Your task is to retype, exactly and without pictures, the line holding "Check the select-all campaigns checkbox" and each line that follows it to the end of the entries.

:: RECORDS FOR PROCESSING ::

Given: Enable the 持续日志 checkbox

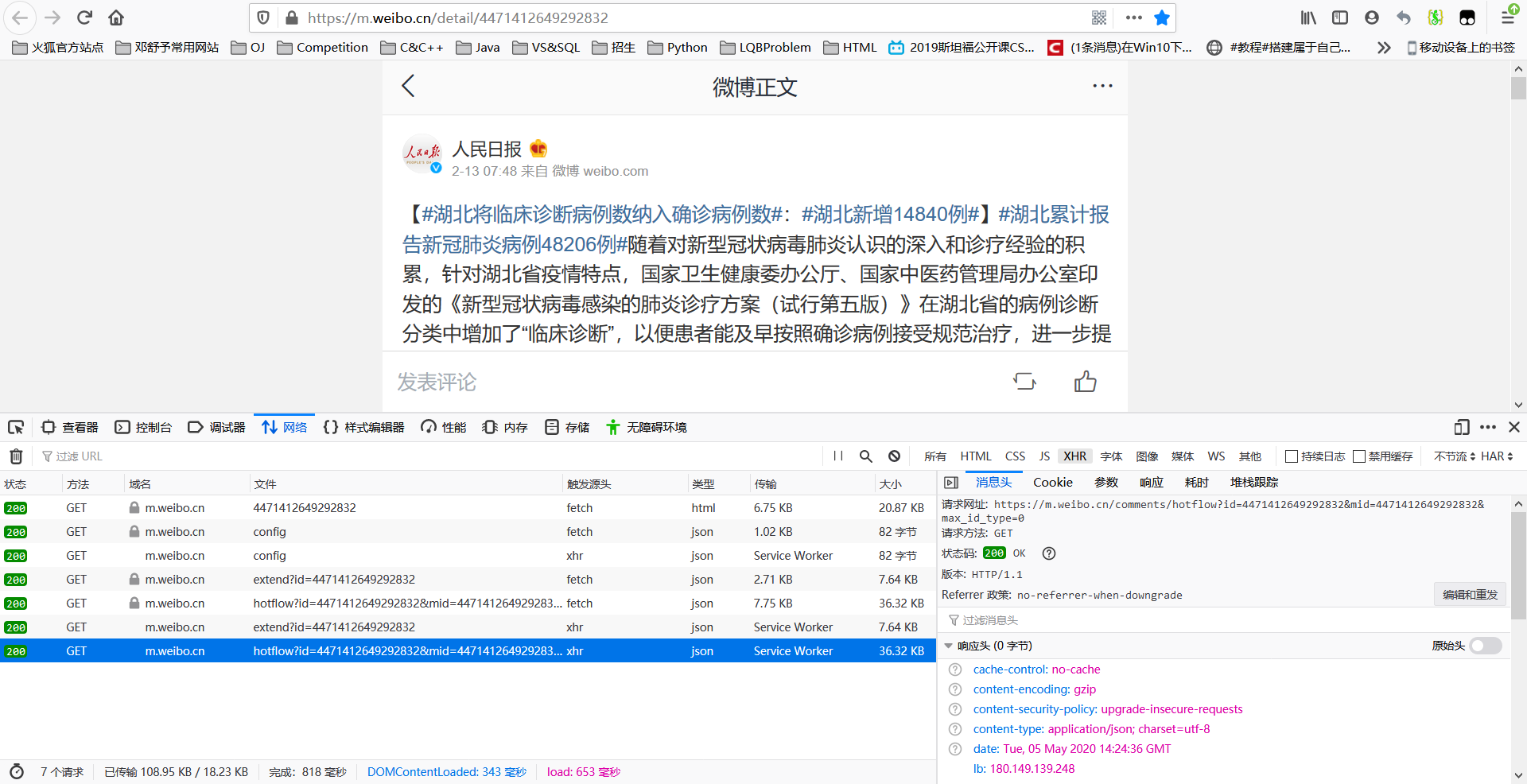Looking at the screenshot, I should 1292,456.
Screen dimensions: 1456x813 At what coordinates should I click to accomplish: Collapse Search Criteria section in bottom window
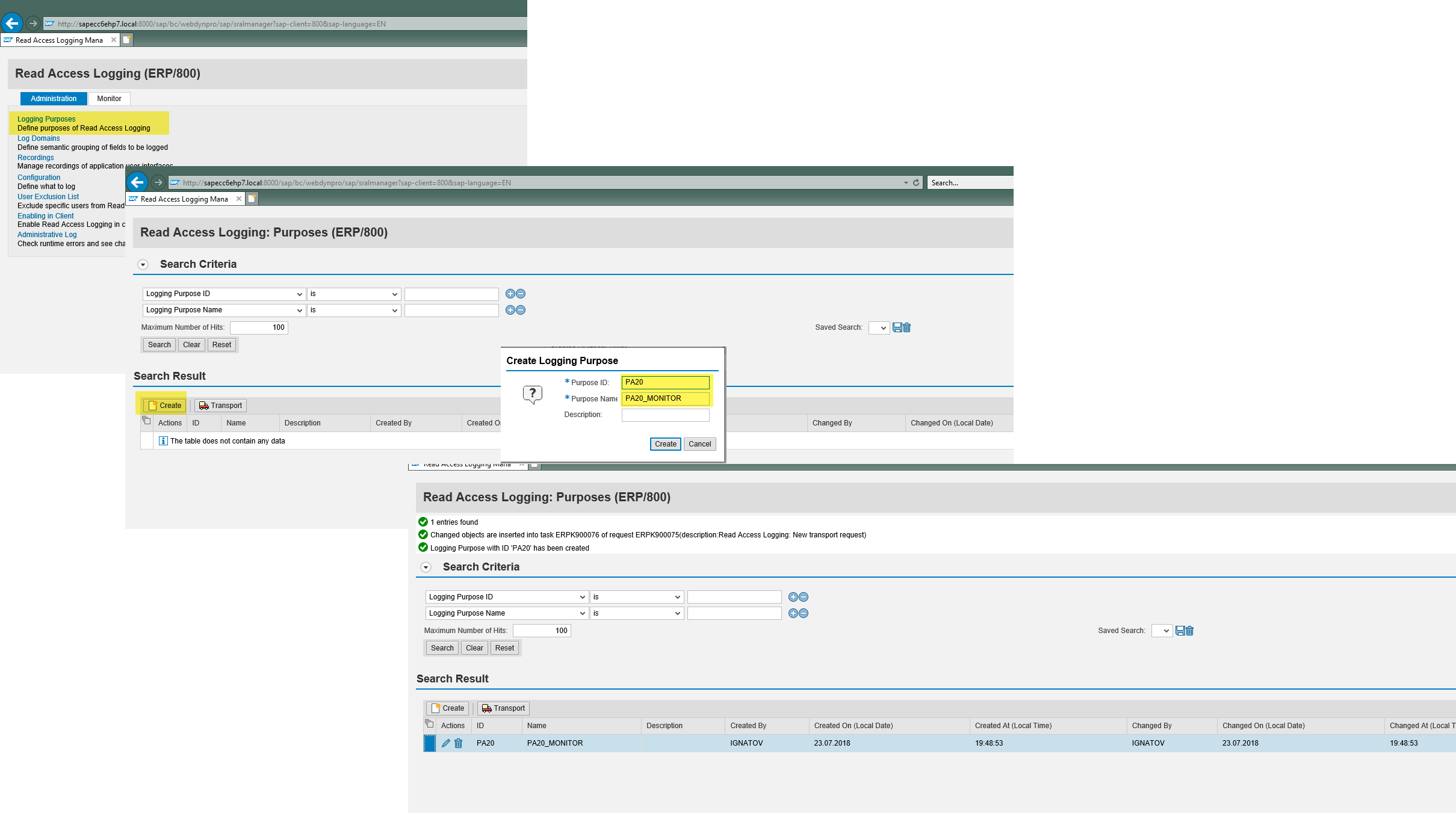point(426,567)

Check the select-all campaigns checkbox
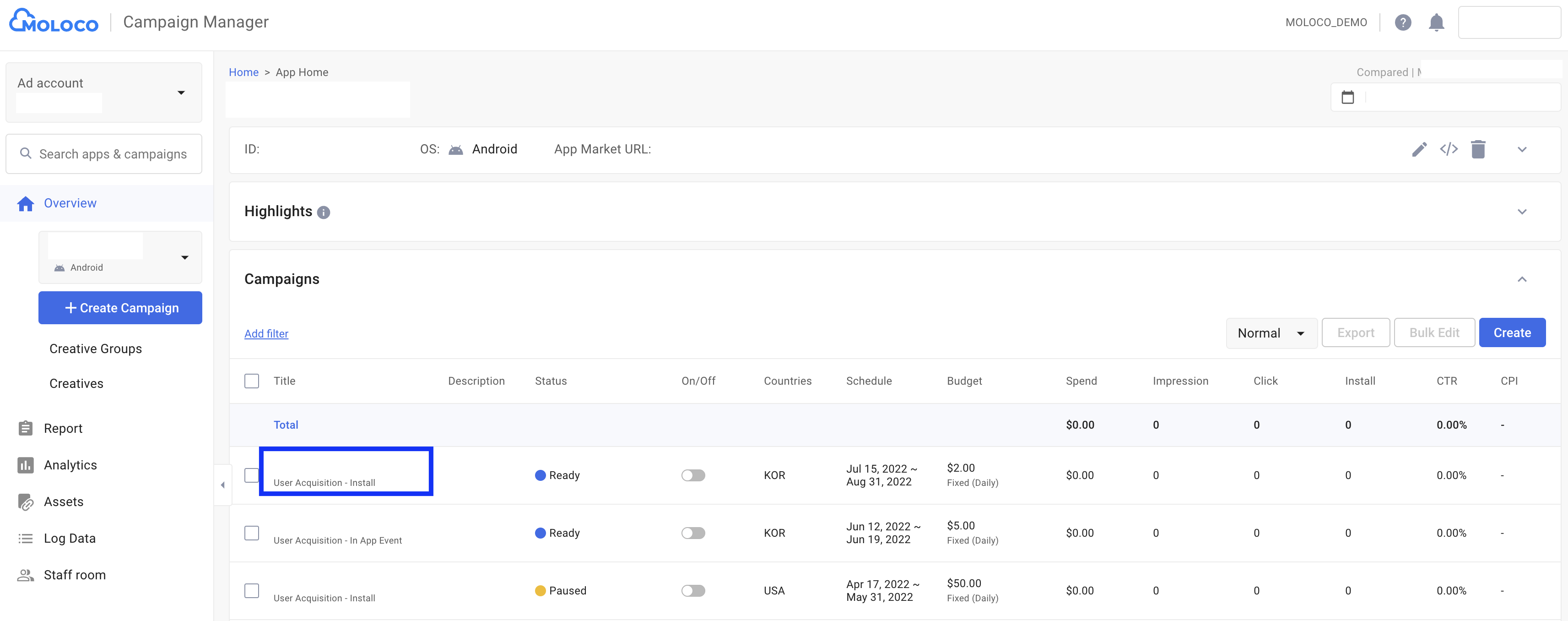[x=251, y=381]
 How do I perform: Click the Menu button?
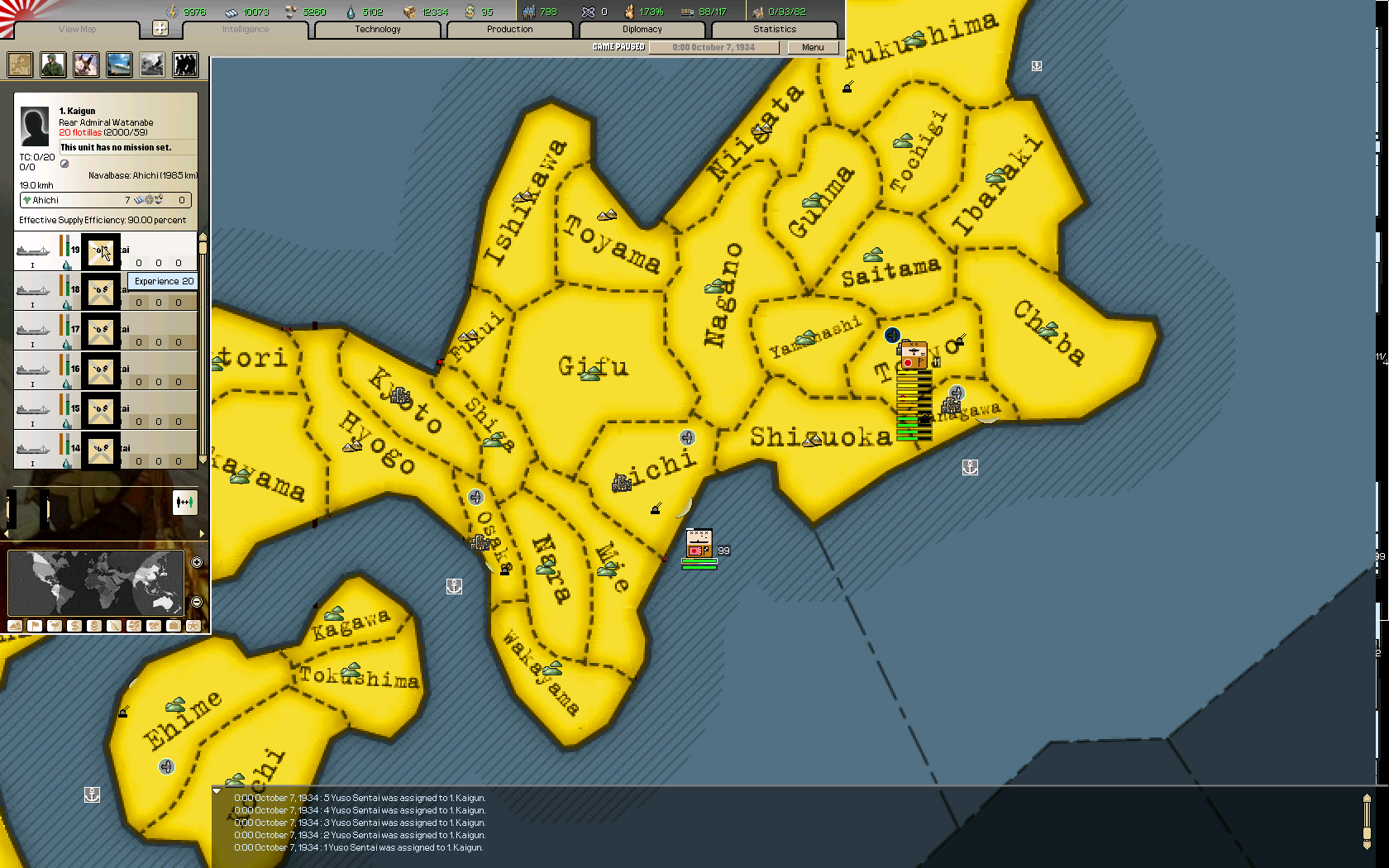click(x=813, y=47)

:::

SOLUTION:
Check the select-all campaigns checkbox
[x=251, y=381]
 How do I perform: Click the Menu button?
click(x=813, y=47)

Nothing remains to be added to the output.